Toutes les fois que vous le pourrez, vous lui donnerez le change, et Marguerite, qui est plus forte et plus expérimentée que vous, le fera tellement nager dans une mer de délices, qu’il y sera bientôt noyé. L’usage immodéré des plaisirs fait déjà vieillir avant l’âge ; à plus forte raison, un vieillard qui veut encore creuser, creuse en même temps son tombeau.
Jetez d’avance les yeux sur le dénouement de cette aventure. Après quelques mois de retraite, la liberté la plus brillante vous attend. La fortune vous regarde d’un œil favorable, elle vous promet un avenir des plus agréables : voudriez-vous refuser ses faveurs ?
Mais, mon jeune marchand ?
Votre jeune marchand ? On voit bien que c’est balai tout neuf pour vous. Ne savez-vous pas qu’il est impossible de passer sa vie sans faire des sacrifices et sans exiger ? Pour arriver au sommet du bonheur, il faut souvent monter par des chemins escarpés et épineux. Si le courage nous manque, si la fortune qui nous sourit s’échappe, si nous demeurons dans une honteuse pauvreté, tant pis pour nous. C’est notre faute.
Vous le verrez ce soir, votre jeune marchand, la nuit est assez longue ; vous aurez le temps de savourer à plusieurs reprises le plaisir et la volupté. Vous lui direz, enfin, que votre père vient de recevoir une lettre de son frère aîné qui demeure à trente lieues d’ici, et qui, attaqué d’une cruelle maladie, se trouve dans l’état le plus alarmant ; qu’il souhaite très ardemment de passer les derniers moments de sa carrière entre ses bras et les vôtres, et que, par conséquent, vous ne pouvez pas vous dispenser d’être du voyage.
Ajoutez à tout cela que votre oncle a toujours nagé dans l’opulence ; qu’il jouit d’une fortune immense, et qu’en recueillant sa succession, vous allez posséder un bien fort considérable.
Ce joli conte sera pour lui une histoire véritable.

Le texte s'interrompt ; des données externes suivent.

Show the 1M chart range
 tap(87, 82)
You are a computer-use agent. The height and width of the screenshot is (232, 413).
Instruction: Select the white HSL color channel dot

Engagez-vous par un serment réciproque de vous être fidèles l’un à l’autre : ce serment téméraire et insensé, et qui par conséquent n’oblige à rien, deviendra néanmoins le garant de votre tendresse. Dites-lui que trois mois d’absence seront pour vous trois siècles ; qu’éloignée de lui, vous l’aurez toujours présent à votre esprit ; que vous vous répéterez mille fois les assurances qu’il vous a données de son amitié ; que vous y réfléchirez toujours avec un plaisir extrême et que tout cela vous soulagera du chagrin de ne pas le voir ; pleurez, vos larmes précieuses couleront toutes dans le cœur de votre amant, et bien loin d’éteindre son feu, elles le rendront inextinguible.
Pourrai-je lui dire qu’il m’écrive au moins ?
Vous extravaguez, mademoiselle. Mais quelle adresse pourriez-vous lui donner ?
Pardon, ma bonne, j’ai la tête un peu confuse… Mais s’il me demande le nom de l’endroit où je fais semblant d’aller, dans le dessein de faire quelque escapade ?
Répondez-lui que vous l’avez oublié ; que s’il a à cœur votre bonheur, il ne doit penser ni à vous voir, ni à vous écrire ; car ses allées, ses venues, ses lettres, ses échappées, tout pourrait vous perdre.
De grâce, mademoiselle, conduisez-vous toujours avec une grande prudence ; ne vous écartez point de mes conseils ; si vous ne voulez pas gâter les mesures que je prends pour vous mettre au comble de la félicité.